Decision making is among the more natural tasks for an algorithm. For one thing, it's a way of cutting through all of the bullshit biases, faulty memories, and emotional noise of human brains; the archetypal two-columns-on-scratch-paper, pros vs. cons process of choosing could be considered an algorithm, but as things get more computational, decision-making algorithms get complex fast.
A number of formal decision-making algorithms (or algorithms that can aid in decision-making) depend on probabilistic reasoning. One particular group is helpful in problems involving the so-called exploration-exploitation dilemma, which is essentially an optimization problem that attempts to balance the costs of acquiring new information with those of using existing knowledge ("free" information). A decision maker can explore some outcome a number of times, formulating a better and better probabilistic estimate of that outcome occurring given an actual decision, but that requires time and effort, yielding better guesses but still never total certainties.
"Our results imply that efficient decision-making based on single photons could become a reality in the future"

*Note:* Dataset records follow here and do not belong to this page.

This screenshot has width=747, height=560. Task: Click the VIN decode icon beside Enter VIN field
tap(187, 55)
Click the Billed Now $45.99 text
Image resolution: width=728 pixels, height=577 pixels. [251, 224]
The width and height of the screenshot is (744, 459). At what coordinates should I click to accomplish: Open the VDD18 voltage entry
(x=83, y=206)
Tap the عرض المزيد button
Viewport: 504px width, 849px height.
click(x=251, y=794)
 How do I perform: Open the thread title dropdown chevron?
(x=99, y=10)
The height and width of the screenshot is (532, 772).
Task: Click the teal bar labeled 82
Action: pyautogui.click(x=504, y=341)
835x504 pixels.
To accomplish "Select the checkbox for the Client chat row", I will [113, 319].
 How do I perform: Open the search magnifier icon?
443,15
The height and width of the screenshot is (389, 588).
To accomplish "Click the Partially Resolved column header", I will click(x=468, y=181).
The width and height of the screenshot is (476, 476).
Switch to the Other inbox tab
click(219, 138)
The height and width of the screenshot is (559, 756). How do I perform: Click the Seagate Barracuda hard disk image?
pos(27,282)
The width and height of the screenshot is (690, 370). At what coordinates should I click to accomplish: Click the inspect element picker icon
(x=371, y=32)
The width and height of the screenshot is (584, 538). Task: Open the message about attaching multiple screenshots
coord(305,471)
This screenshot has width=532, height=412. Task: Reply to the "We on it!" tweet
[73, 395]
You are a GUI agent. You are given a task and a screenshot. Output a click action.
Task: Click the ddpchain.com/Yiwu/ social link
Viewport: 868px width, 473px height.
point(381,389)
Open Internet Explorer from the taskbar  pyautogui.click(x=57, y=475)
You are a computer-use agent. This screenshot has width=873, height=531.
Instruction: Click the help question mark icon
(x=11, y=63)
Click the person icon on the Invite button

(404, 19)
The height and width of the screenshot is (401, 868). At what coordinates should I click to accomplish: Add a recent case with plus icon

Included in this collection are a lot of kind of difficult computations, including the Tug-of-War, softmax, and upper confidence bounds algorithms. Probability is messy in algorithms, generally, but information researchers at the Néel Institute in Grenoble and the National Institute of Information and Communications Technology in Tokyo have devised an unlikely alternative: using the probabilistic nature of quantum particles to aid in computational decision-making.
The group's work is described in a recent issue of the journal Scientific Reports. "The present study aims to physically implement decision making using the intrinsic quantum attributes of single photons," they write. "The need to make accurate decisions in uncertain, dynamically changing environments appears in all aspects of life. Which stock should I buy? Which option should I take in the next move in a board or electronic game?"
The classic illustration of exploration-exploitation is the multi-armed bandit problem. A gambler is presented with a row of slot machines (which are sometimes referred to as "one-arm bandits") and given the task of choosing which machines to play, how often to play them, and what order to play them in. Every time the gambler pulls a machine's lever, they receive a random reward according to a probabilistic distribution inherent to that machine. The dilemma is of whether to gain new information about the machines (their reward probabilities) or to exploit the information the gambler already has from previous pulls. What will result in the most winnings?
The gambler should maybe just ask some photons. Photons, which are the quantized or particle forms of light, have the property of polarization. They are either polarized vertically or they are polarized horizontally. If we fire some photons at a polarizing beam splitter, we can ensure a 100 percent probability of finding horizontally polarized photons if we use a horizontally oriented filter, or a 100 percent probability of finding vertically polarized photons if we use a vertical filter. This seems obvious, but the weird thing is what happens when the filter is oriented between vertical and horizontal, e.g. at 45 degrees. The result aren't diagonally-polarized photons slipping through, but even odds of vertical and horizontal photons.
To model the bandit problem, the researchers started out with the 45 degree orientation (even odds), and every time a vertical photon registered, the orientation was shifted a bit toward vertical, and vise versa. So, now we just swap horizontal/vertical for machine 1/machine 2. As more photons are fired and more machine handles are pulled, a feedback loop continually refines the problem, ensuring an ideal balance between exploration and exploitation. It's pretty clever.
"Our results imply that efficient decision-making based on single photons could become a reality in the future and potentially impact a wide range of information and communication technologies," co-author Aurélien Drezet tells NanotechWeb. "This is because the 'multi-armed bandit' problem is in fact at the foundation of many important applications, including, for example, frequency assignment in wireless communications and web advertising, to name but two."